_TESTO FORNITO_
****************

47 metri: Great White, la recensione

Il sempre fertile filone del thriller acquatico a base di minacce faunistiche si arricchisce di anno in anno con incubi in alto mare che stanno facendo riscoprire ai produttori la voglia di affrontare seriamente questo sottogenere. Molti dei più recenti successi arrivano curiosamente dall’Australia e se pochi mesi fa sono hanno fatto capolino i sequel (solo nominali) Black Water: Abyss e 47 metri: Uncaged, che portavano in scena rispettivamente coccodrilli e squali albini, adesso è la volta dei grandi squali bianchi che popolano l’Oceano Pacifico in 47 metri: Great White.

A dispetto del titolo italiano (quello internazionale è solamente Great White), il film in uscita al cinema il 30 settembre con Adler Entertainment non ha alcun legame con il dittico di Johannes Roberts 47 metri, se non la presenza di alcuni nomi nella produzione esecutiva. Infatti, l’opera prima di Martin Wilson non si ambienta a 47 metri di profondità, come i due film di Roberts, ma sulla superficie dell’acqua, quasi interamente a bordo di un canotto di salvataggio.

47 metri great white

Charlie gestisce insieme alla compagna Kaz la Pearl Air, un’attività di noleggio aereo per turisti vogliosi di un’avventura esotica. Gli affari non vanno molto bene, quindi la prenotazione di Michelle e Joji per un weekend romantico su un’isoletta in mezzo all’Oceano Pacifico si trasforma per la coppia in un’opportunità da non lasciarsi sfuggire. Giunti sul posto, trovano il cadavere spiaggiato di un ragazzo, morto a causa dell’attacco di uno squalo e, dal relitto della barca che si trova lì vicino, capiscono che con lui c’era un’altra persona. Charlie è intenzionato a cercare l’eventuale superstite, ma l’idrovolante su cui tutto il gruppo viaggia viene affondato da un enorme squalo bianco e l’unico modo per sopravvivere è affidarsi a un gommone di salvataggio. Ma le acque sono infestate dai famelici “grandi bianchi” che non tarderanno a dar filo da torcere ai naufraghi.

****************

_DATI DISPONIBILI_

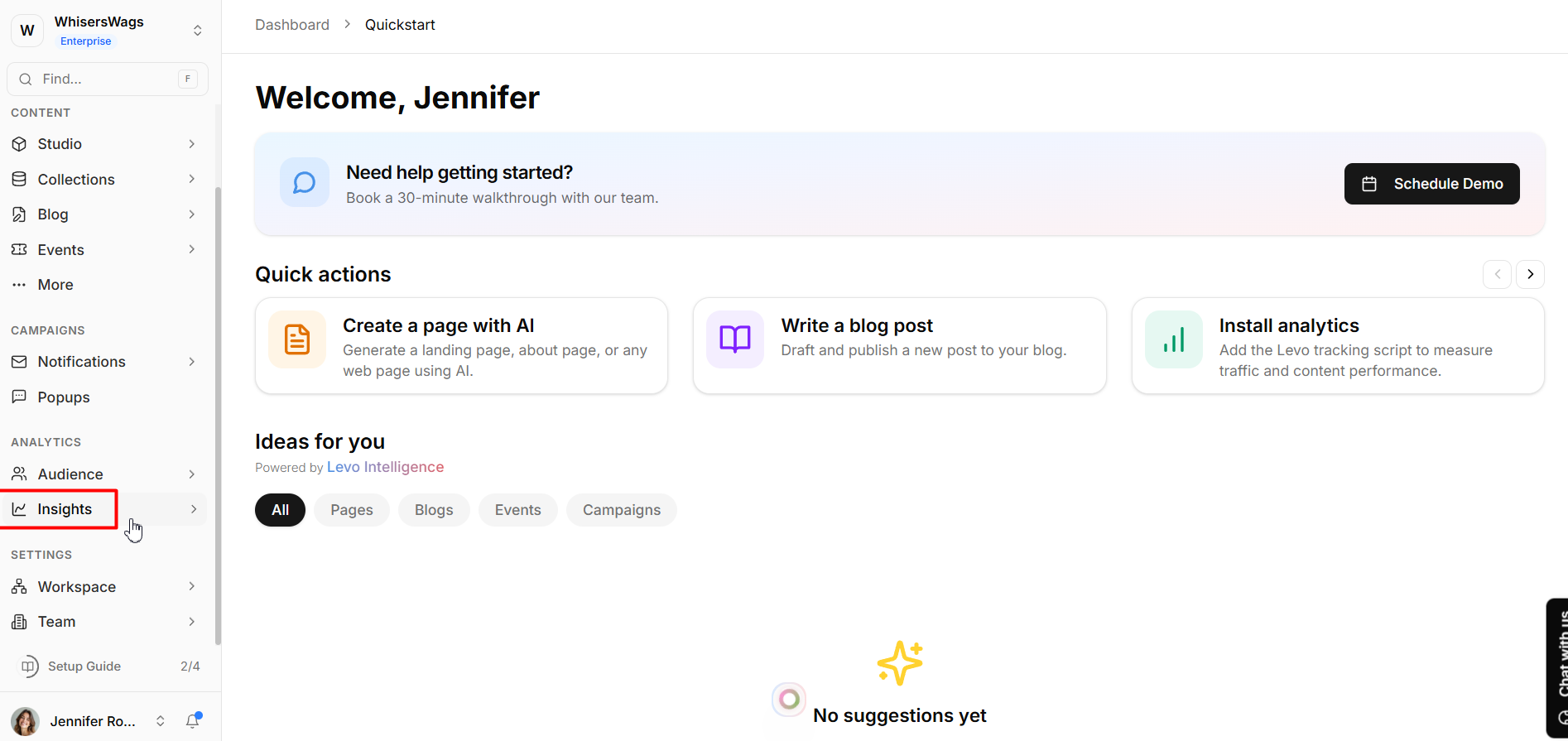Open the Levo Intelligence link

pyautogui.click(x=385, y=467)
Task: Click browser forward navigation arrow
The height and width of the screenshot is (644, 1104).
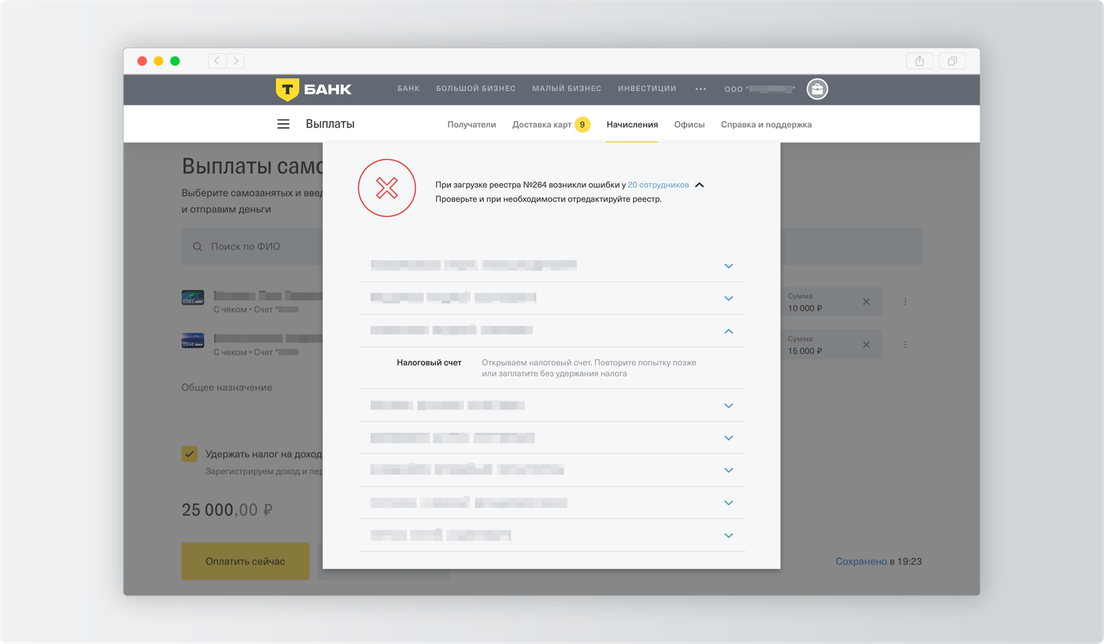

****************

_COMPITI ASSEGNATI_
**A)** Secondo la recensione di 47 metri: Great White, con quale distributore esce il film al cinema il 30 settembre?
**B)** Scrivi il seguito della recensione di 47 metri: Great White, cominciando dopo la sua ultima frase.

_RISPOSTE FINALI_
**A)** Adler Entertainment.

**B)**
47 metri great white

L’introduzione di Great White, che ci mostra proprio l’attacco alla coppia che poi sarà ritrovata dai turisti, non lascia troppo ben sperare per approssimazione nella gestione della tensione e fin troppo pudore nel mostrare la deflagrante azione di uno squalo bianco. Purtroppo il lungometraggio d’esordio di Martin Wilson si mantiene su standard di mediocrità qualitativa per tutta la prima metà, durante la quale vengono presentati i poco interessanti personaggi e i risvolti della loro intimità. Caratterizzato da una fotografia televisiva e dialoghi monotoni, Great White appare subito come il tipico prodotto direct-to-video che ci mette troppo a ingranare “sprecando” minutaggio su questioni di cui allo spettatore di questi film interessa poco o nulla. Fortunatamente, però, quando finalmente il film entra nel vivo lo fa con brio e senso dello spettacolo.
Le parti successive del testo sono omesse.